Canadian politician (born 1958)

Tim Louis (born August 13, 1958) is a lawyer and municipal politician in Vancouver, British Columbia, Canada. He was elected to the Vancouver Park Board in 1990 and 1993, and later to Vancouver City Council as a member of the Coalition of Progressive Electors (COPE) in 1999 and 2002.

==Education, advocacy and professional life==
Tim Louis graduated South Delta Secondary School (class of 1976), and went on to attend Langara College (class of 1979) and the University of British Columbia where he graduated from law school in 1983. While a student at UBC, he co-founded the Public Interest Advocacy Centre (PIAC), a consumer watchdog nonprofit.

He articled with lawyer and then-city councillor Harry Rankin in 1984.

He also served on the board of BC Transit's paratransit service and was chair of the Vancouver Public Library Board.

==Political career==
In 1990, Louis was elected to the Vancouver Board of Parks & Recreation and re-elected in 1993.

First elected to Vancouver City Council in 1999, Louis became known for his pointed questions aimed at addressing issues of social justice in the city of Vancouver. He was re-elected in 2002. Louis proudly showed off his progressive beliefs, often appearing at public functions in a red Che Guevara shirt.
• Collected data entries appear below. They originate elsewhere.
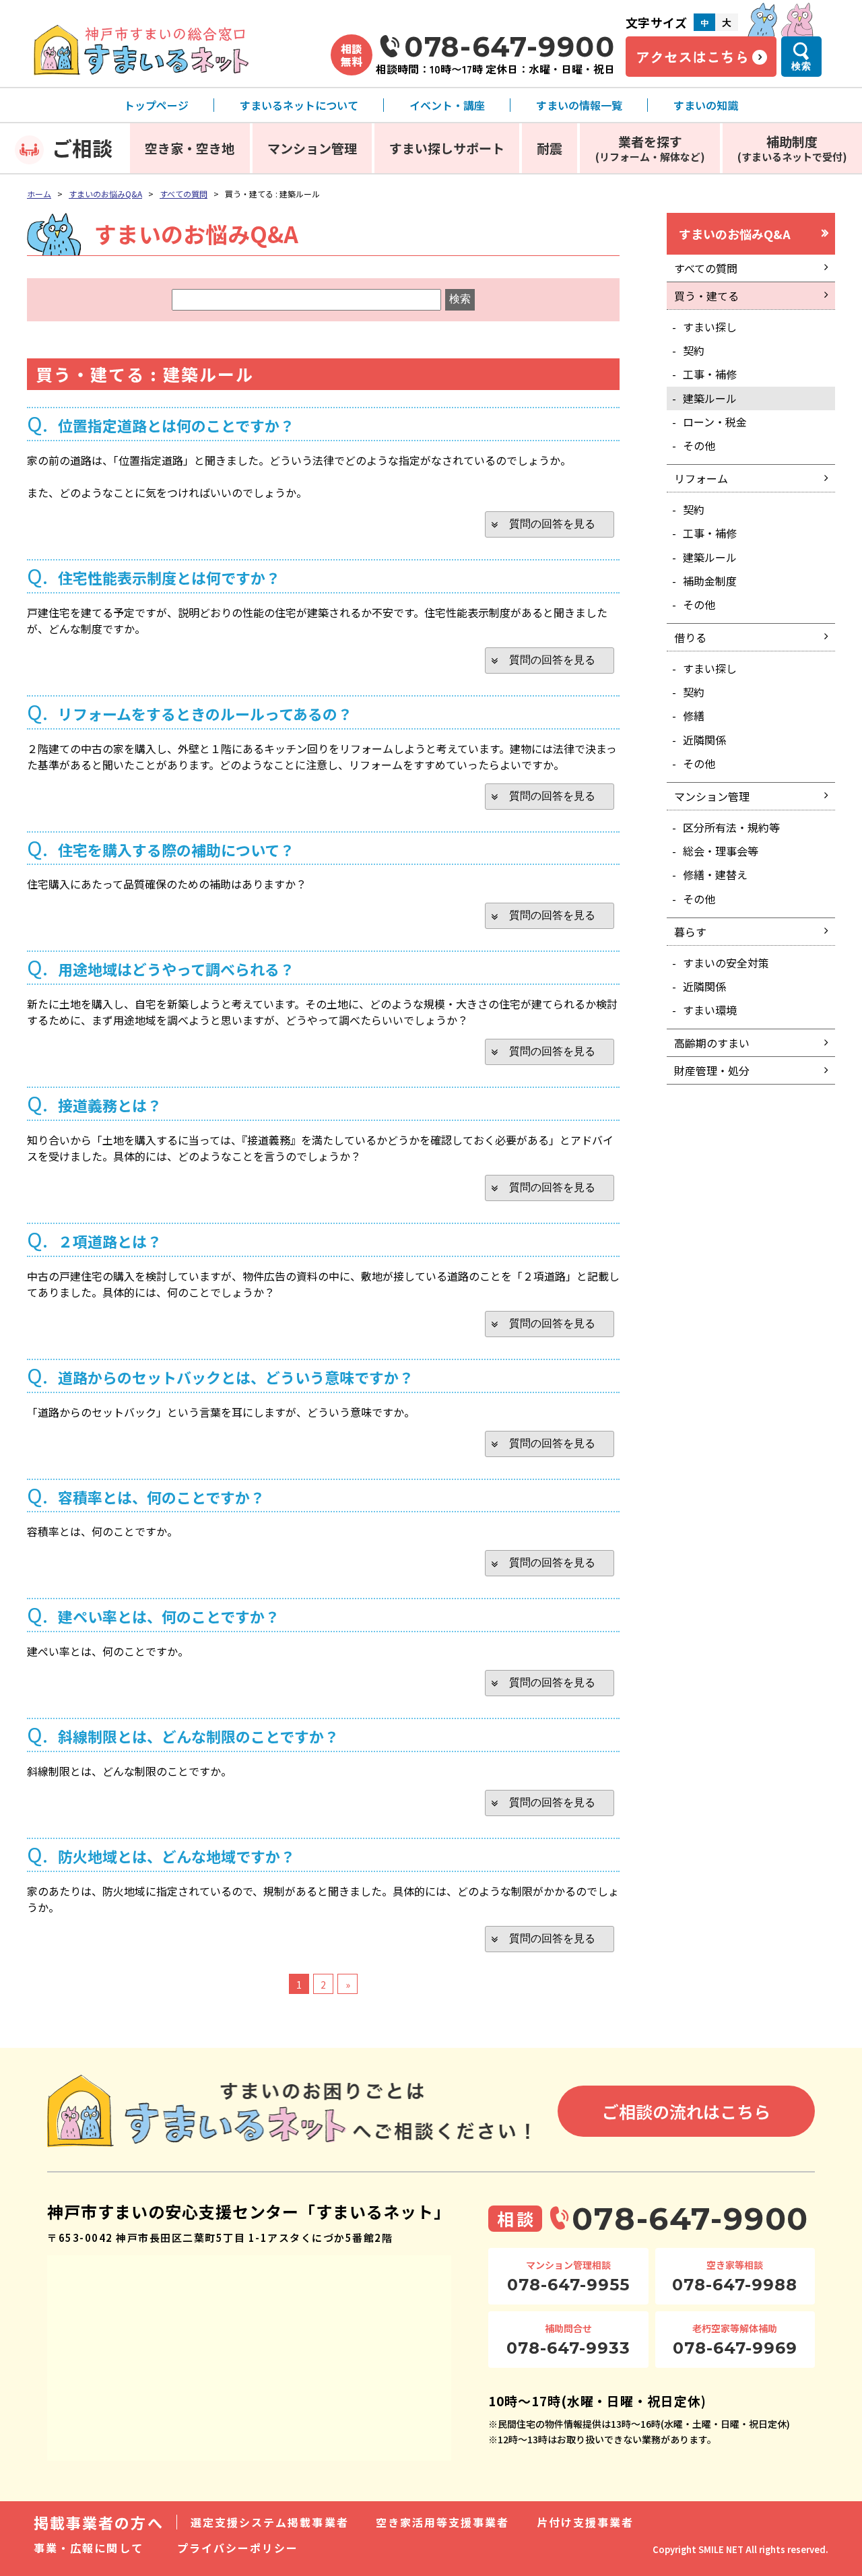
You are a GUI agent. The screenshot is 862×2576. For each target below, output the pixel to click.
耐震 (549, 148)
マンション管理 (312, 148)
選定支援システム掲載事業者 (270, 2522)
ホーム (39, 193)
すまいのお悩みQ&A (105, 193)
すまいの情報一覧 (579, 105)
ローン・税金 (715, 422)
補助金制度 (710, 581)
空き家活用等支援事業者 (443, 2522)
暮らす (690, 932)
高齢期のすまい (712, 1043)
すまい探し (710, 327)
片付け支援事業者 (585, 2522)
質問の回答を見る (552, 523)
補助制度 (792, 148)
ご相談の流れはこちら (686, 2111)
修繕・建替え (715, 874)
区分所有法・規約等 (731, 827)
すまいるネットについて (299, 105)
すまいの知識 (705, 105)
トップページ (156, 105)
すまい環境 (710, 1010)
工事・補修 (710, 374)
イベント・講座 (447, 105)
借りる (690, 637)
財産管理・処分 (712, 1070)
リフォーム (701, 478)
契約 (693, 350)
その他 (699, 445)
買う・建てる (706, 296)
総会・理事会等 (720, 851)
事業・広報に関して (88, 2548)
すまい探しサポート (446, 148)
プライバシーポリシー (238, 2548)
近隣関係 (704, 740)
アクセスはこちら (692, 56)
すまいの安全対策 (726, 963)
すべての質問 (183, 193)
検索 (801, 66)
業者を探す (650, 148)
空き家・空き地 (189, 148)
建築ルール (710, 398)
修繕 (693, 715)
Louis has been a critic of large government projects, including the Richmond-Airport-Vancouver rapid transit project and the 2010 Olympic Winter Games, but always in the spirit of protecting community priorities. He also takes a public stance on local and international causes; for example he has been an open critic of the U.S. blockade of Cuba and the Israeli blockade of Gaza.

In the 2005 municipal election, Louis attracted attention when he told the Vancouver Sun editorial board that he favoured establishing a city-owned non-profit brothel to help protect sex-trade workers. He lost his council seat in that election, finishing 17th with 43,349 votes.
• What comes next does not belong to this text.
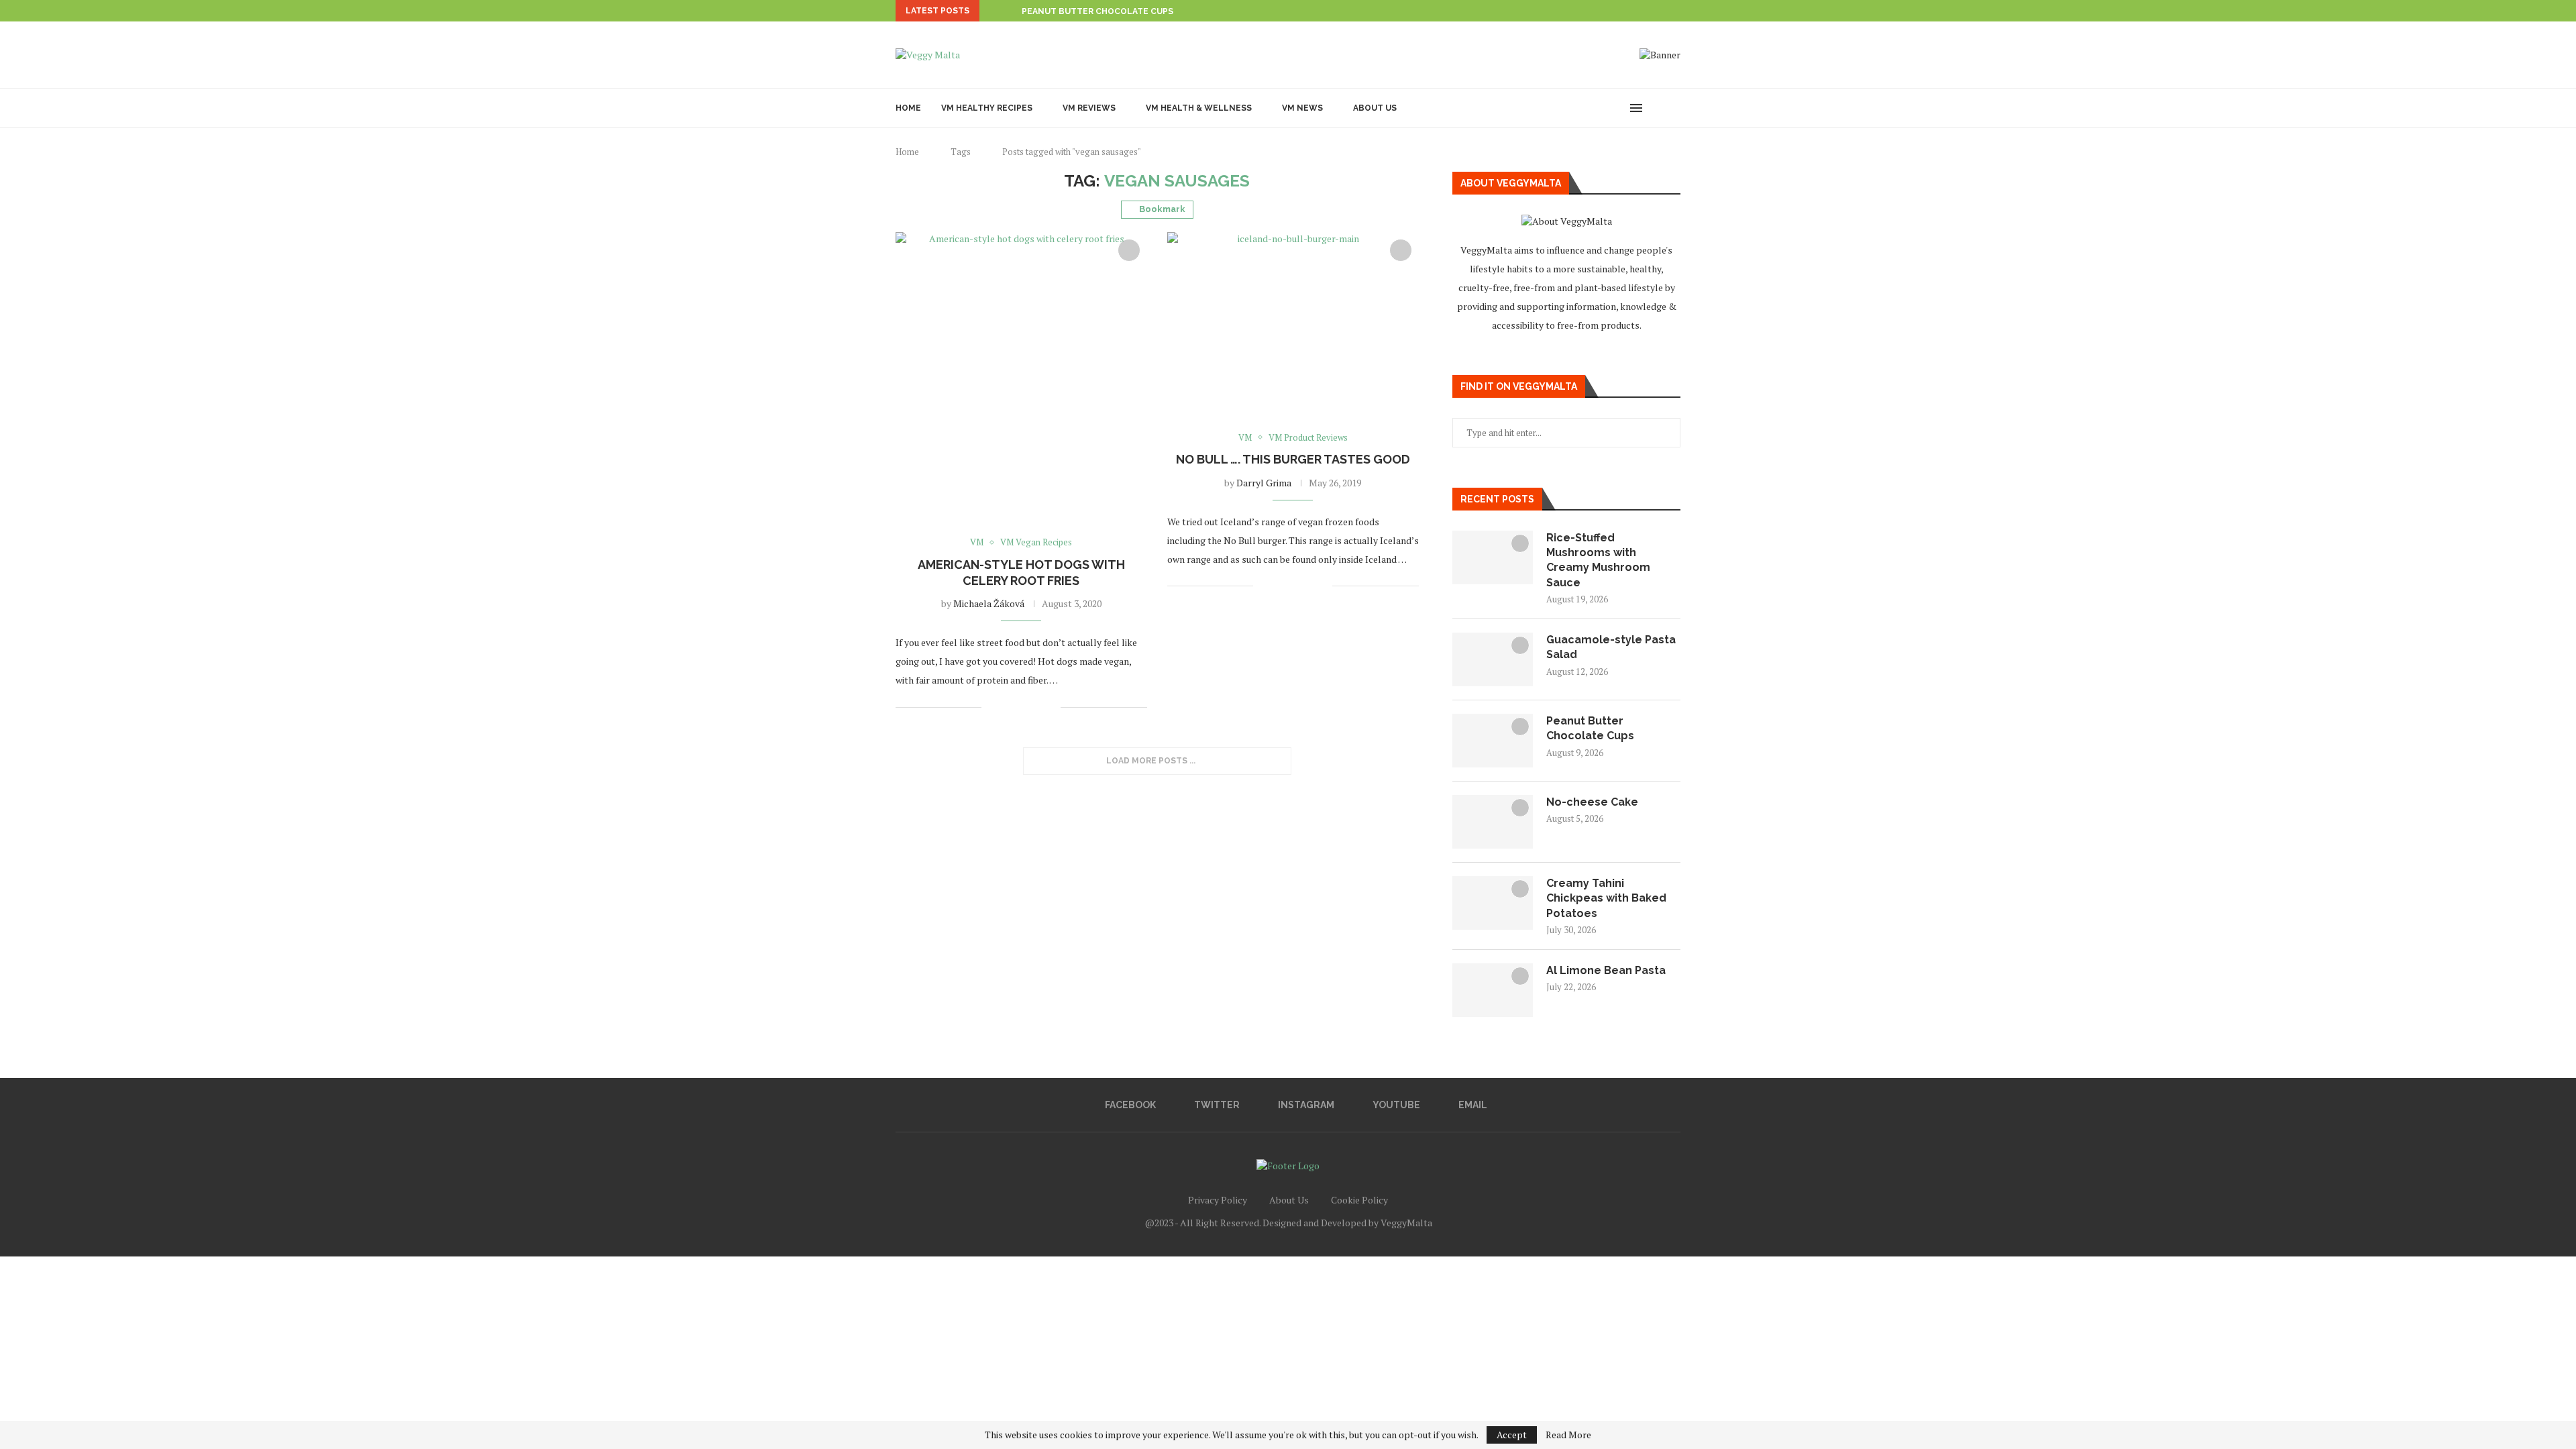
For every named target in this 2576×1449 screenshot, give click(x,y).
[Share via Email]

In 2008, Louis ran for a nomination for city council within COPE, as part of a 'Keep It COPE' slate; he narrowly lost by six votes to Ellen Woodsworth. She along with David Cadman went on to become elected to council as part of COPE's combined slate with the Green Party and Vision Vancouver.

Louis sought re-election as a Vancouver city councillor in the municipal election of 2011 but lost, coming in 17th, with 43,926 votes.

==Personal life==
Louis' long-time partner is Penny Parry, an artist and community advocate. They live in Kitsilano, a West Side neighbourhood of Vancouver.